___ Data records

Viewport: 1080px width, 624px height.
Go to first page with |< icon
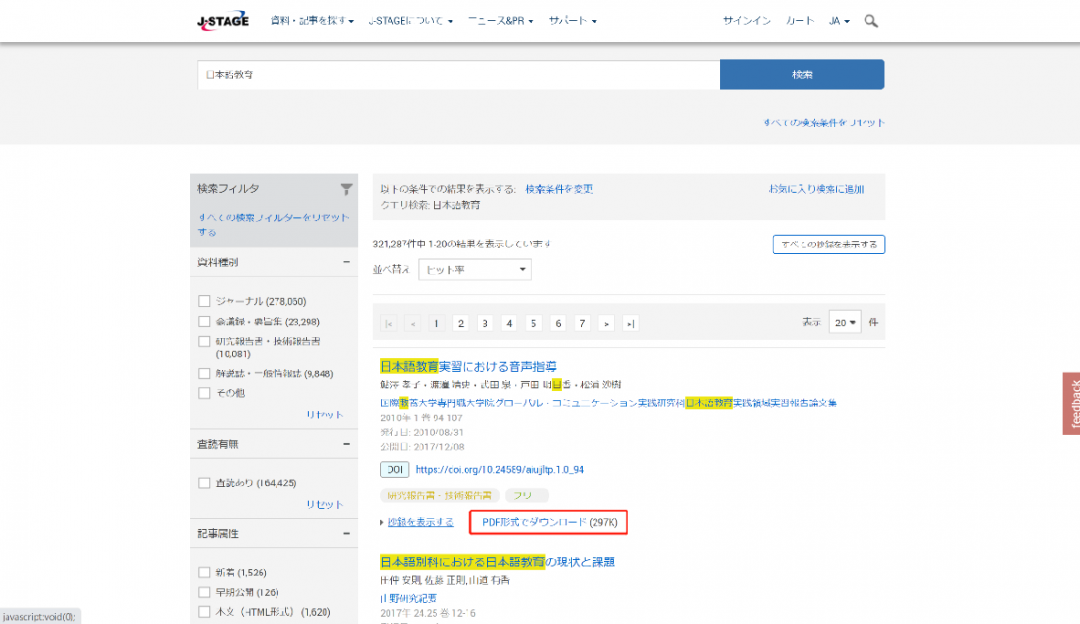[388, 322]
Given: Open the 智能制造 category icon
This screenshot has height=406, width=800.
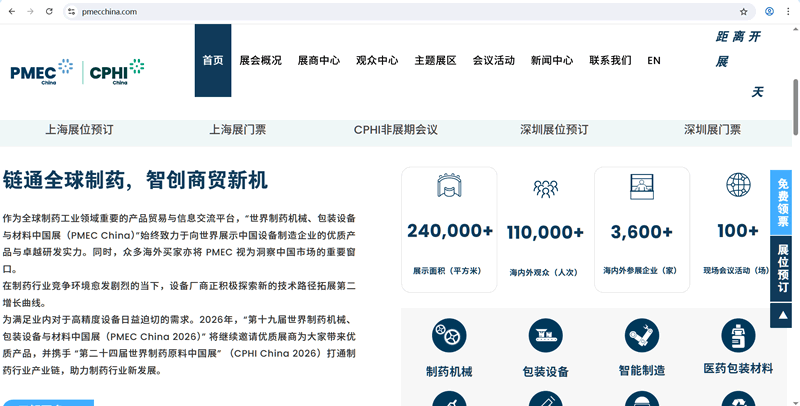Looking at the screenshot, I should click(x=641, y=336).
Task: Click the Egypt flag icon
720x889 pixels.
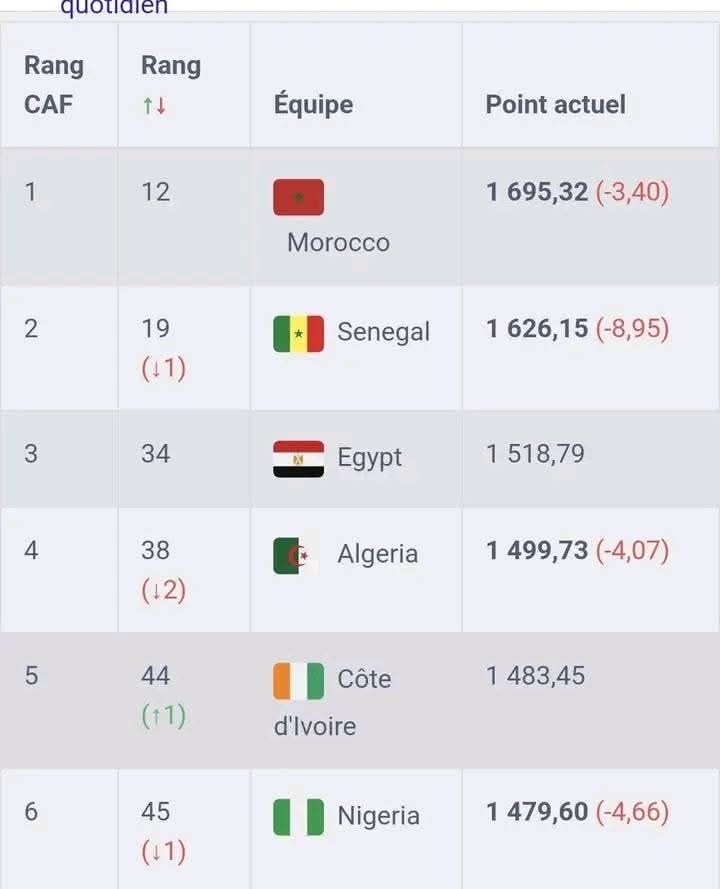Action: tap(298, 459)
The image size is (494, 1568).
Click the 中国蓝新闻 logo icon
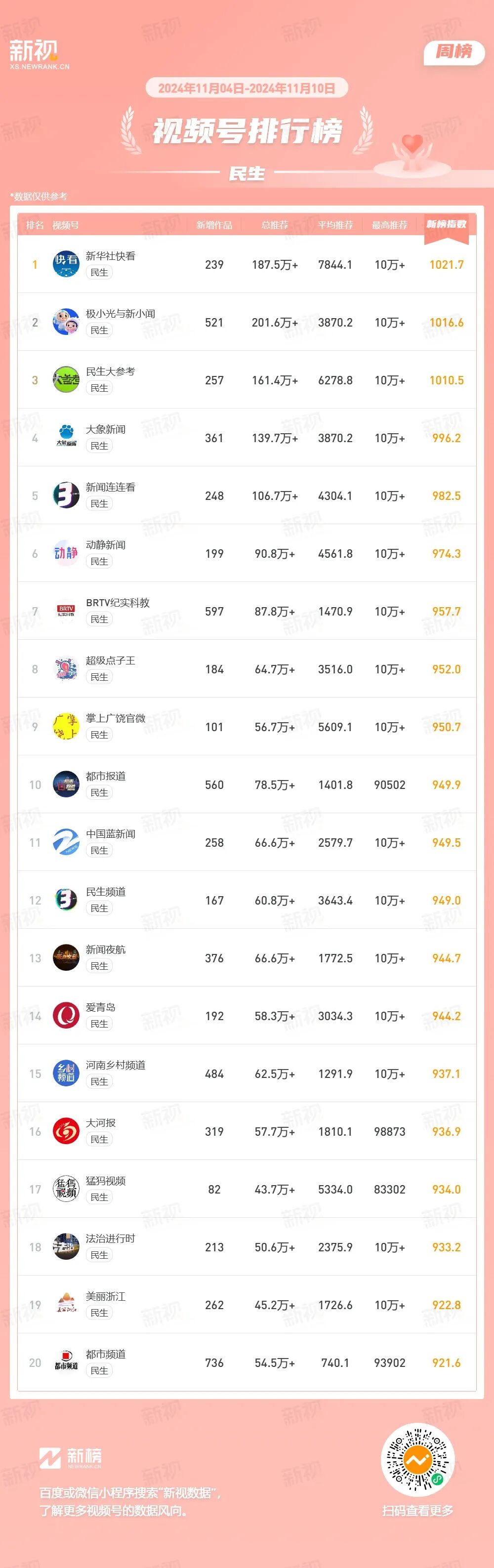click(66, 842)
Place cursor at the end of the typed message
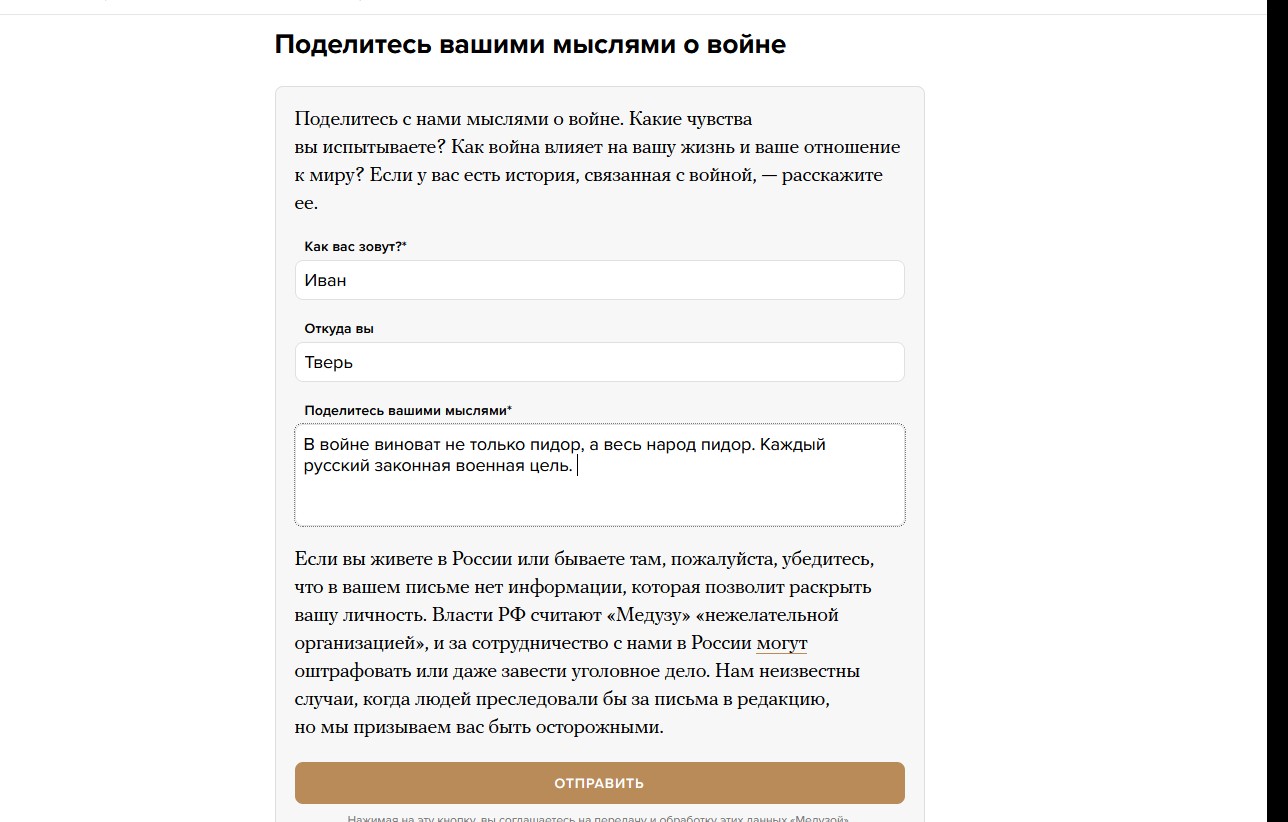Viewport: 1288px width, 822px height. pyautogui.click(x=577, y=466)
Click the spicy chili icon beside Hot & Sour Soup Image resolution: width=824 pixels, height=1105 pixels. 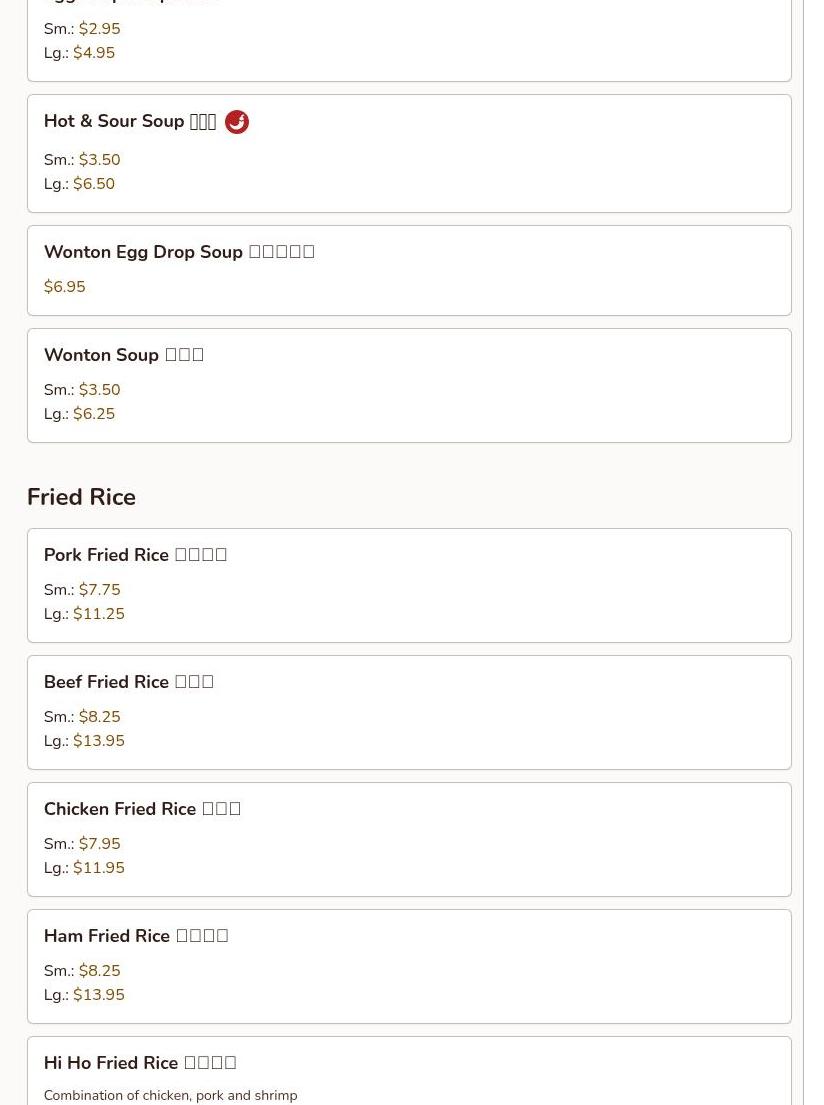[237, 122]
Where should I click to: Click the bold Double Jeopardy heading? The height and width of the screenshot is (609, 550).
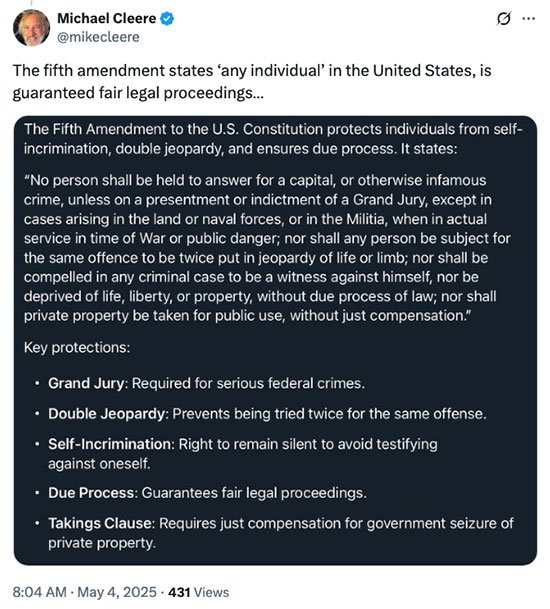[106, 414]
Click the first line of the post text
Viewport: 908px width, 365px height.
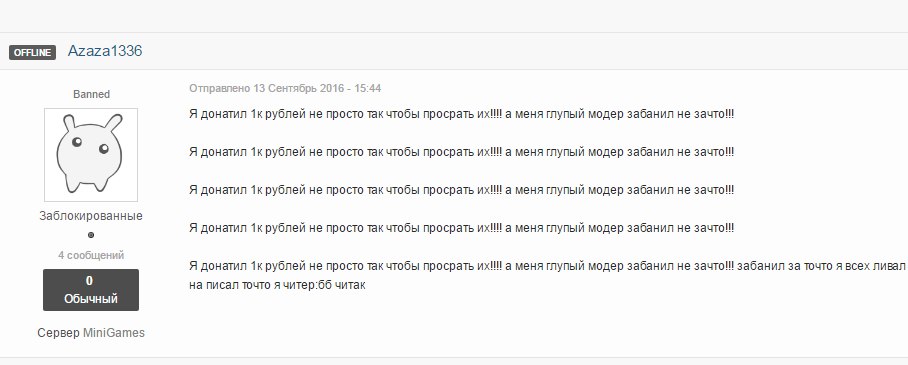point(462,114)
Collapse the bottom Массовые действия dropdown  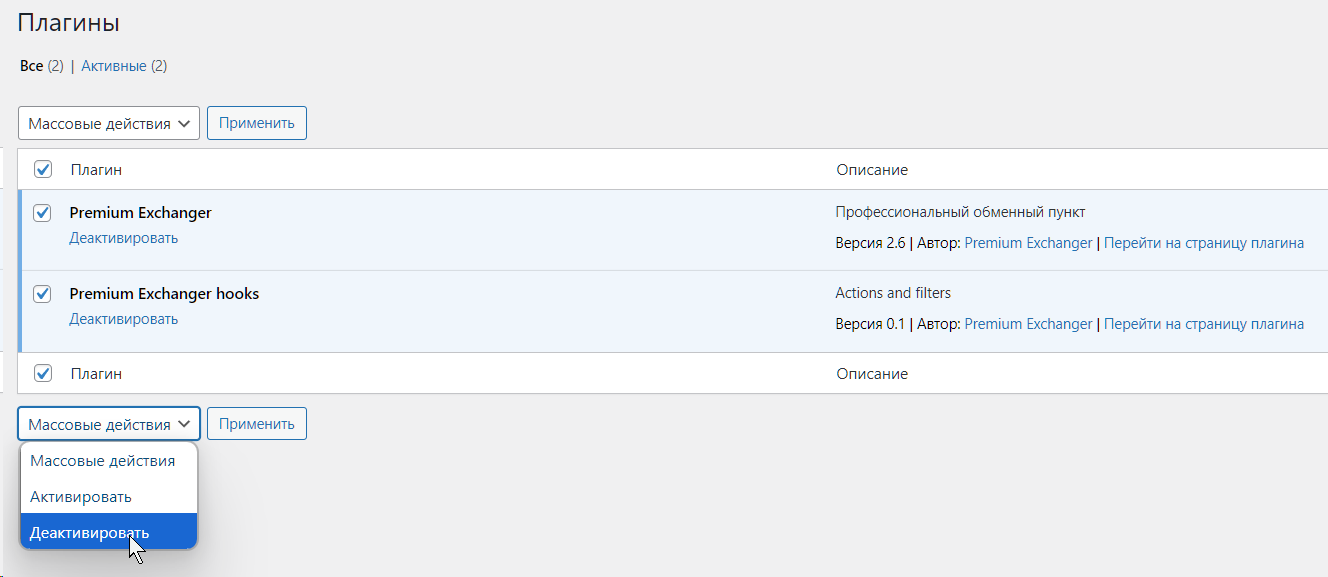click(109, 424)
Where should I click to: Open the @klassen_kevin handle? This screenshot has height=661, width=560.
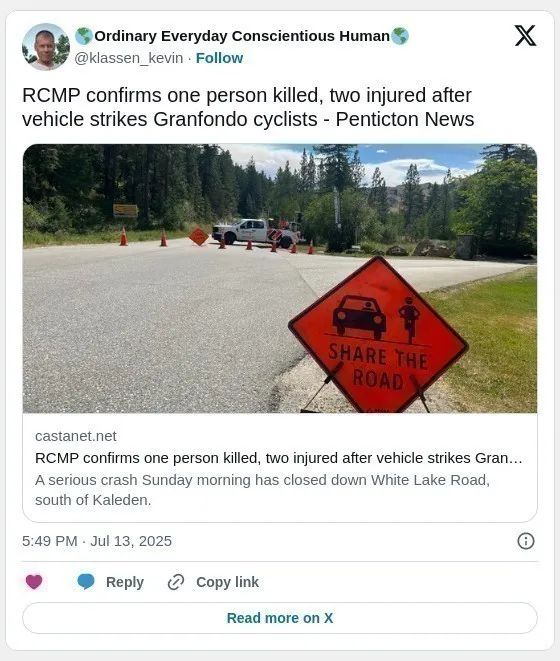click(x=129, y=58)
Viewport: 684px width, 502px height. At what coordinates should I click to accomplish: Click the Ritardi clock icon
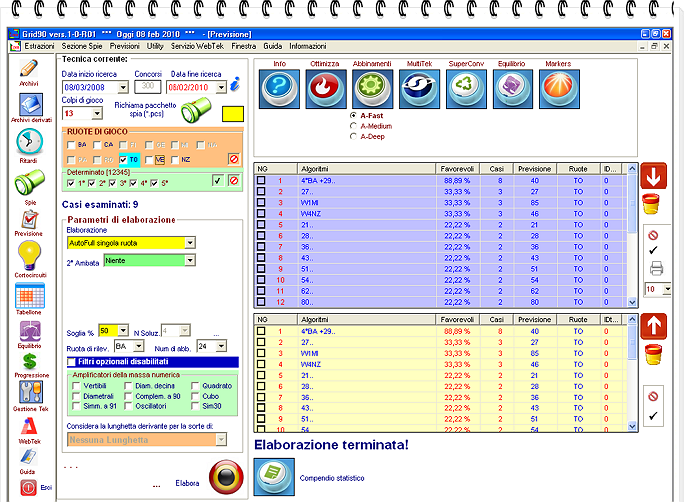click(28, 143)
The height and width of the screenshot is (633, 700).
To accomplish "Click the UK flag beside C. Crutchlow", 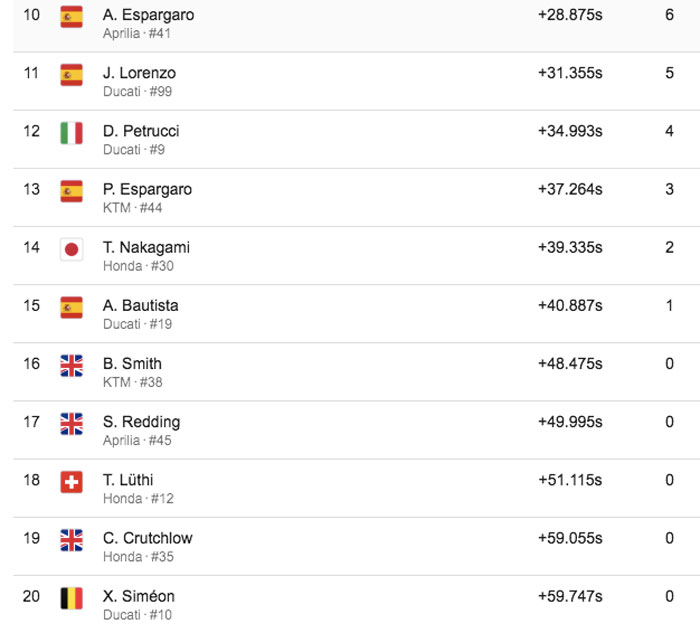I will (71, 540).
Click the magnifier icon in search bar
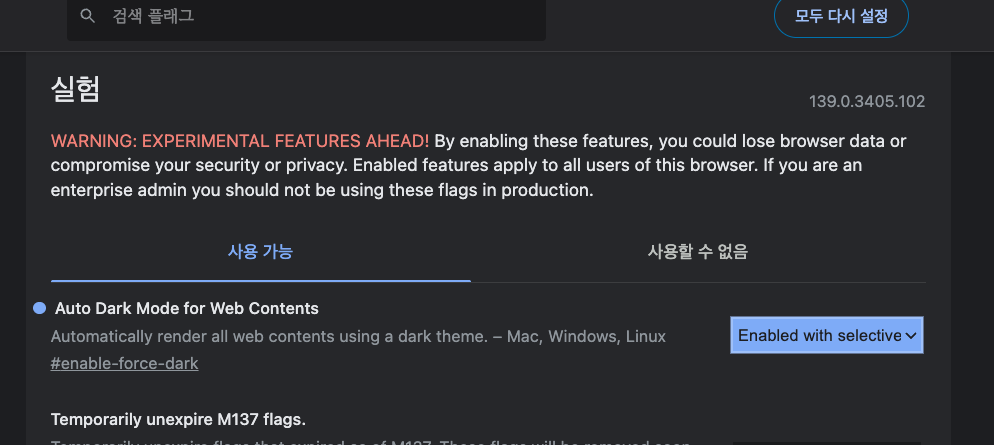Image resolution: width=994 pixels, height=445 pixels. click(x=88, y=16)
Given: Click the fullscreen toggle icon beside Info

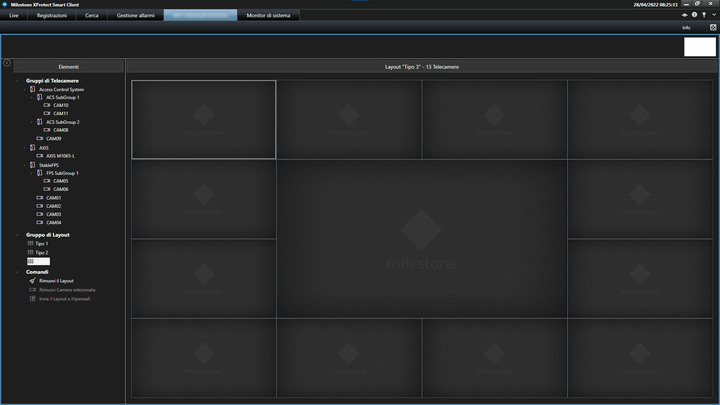Looking at the screenshot, I should point(713,28).
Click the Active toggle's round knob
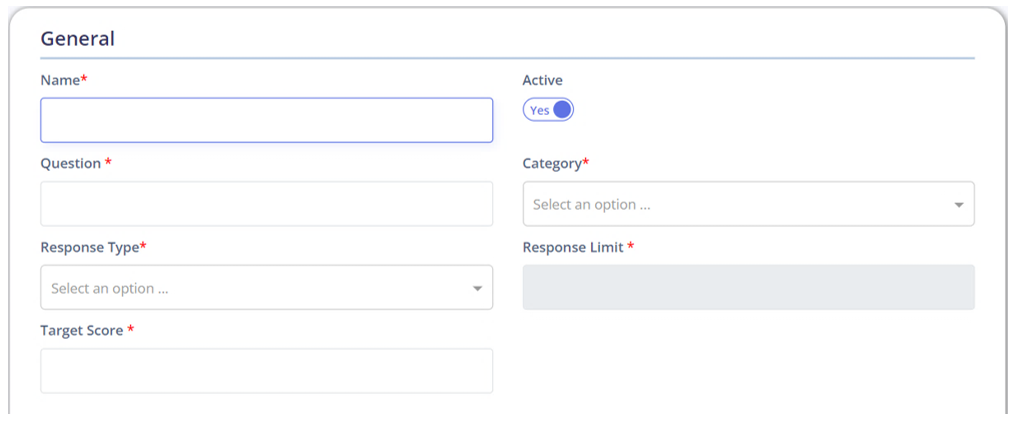The width and height of the screenshot is (1017, 422). coord(562,110)
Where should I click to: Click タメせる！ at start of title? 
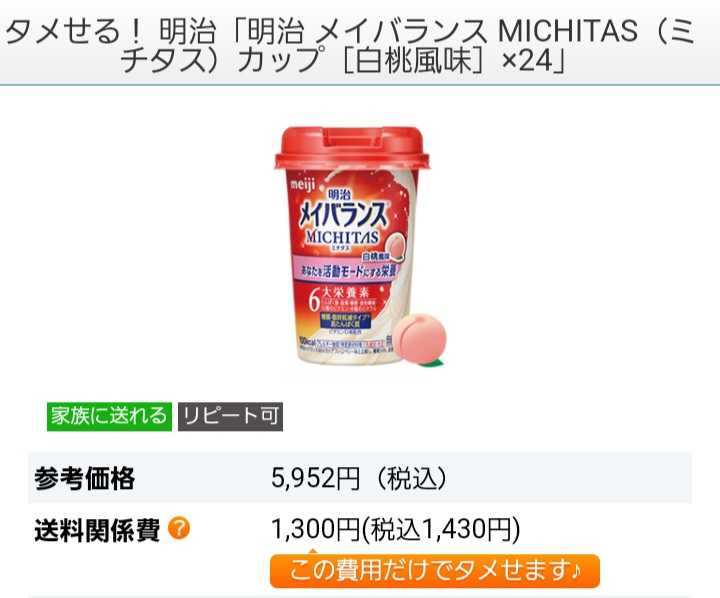[x=74, y=31]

______

Problem description
Starting from the line that contains "Given: Click the", transcribe exactly each line down to the final line of the material above, excluding every picture and adding nothing else.

Answer
Given: Click the fullscreen toggle icon beside Info

Looking at the screenshot, I should point(713,28).
Click the Active toggle's round knob
The width and height of the screenshot is (1017, 422). coord(562,110)
Where should I click to: Click タメせる！ at start of title? 
[x=74, y=31]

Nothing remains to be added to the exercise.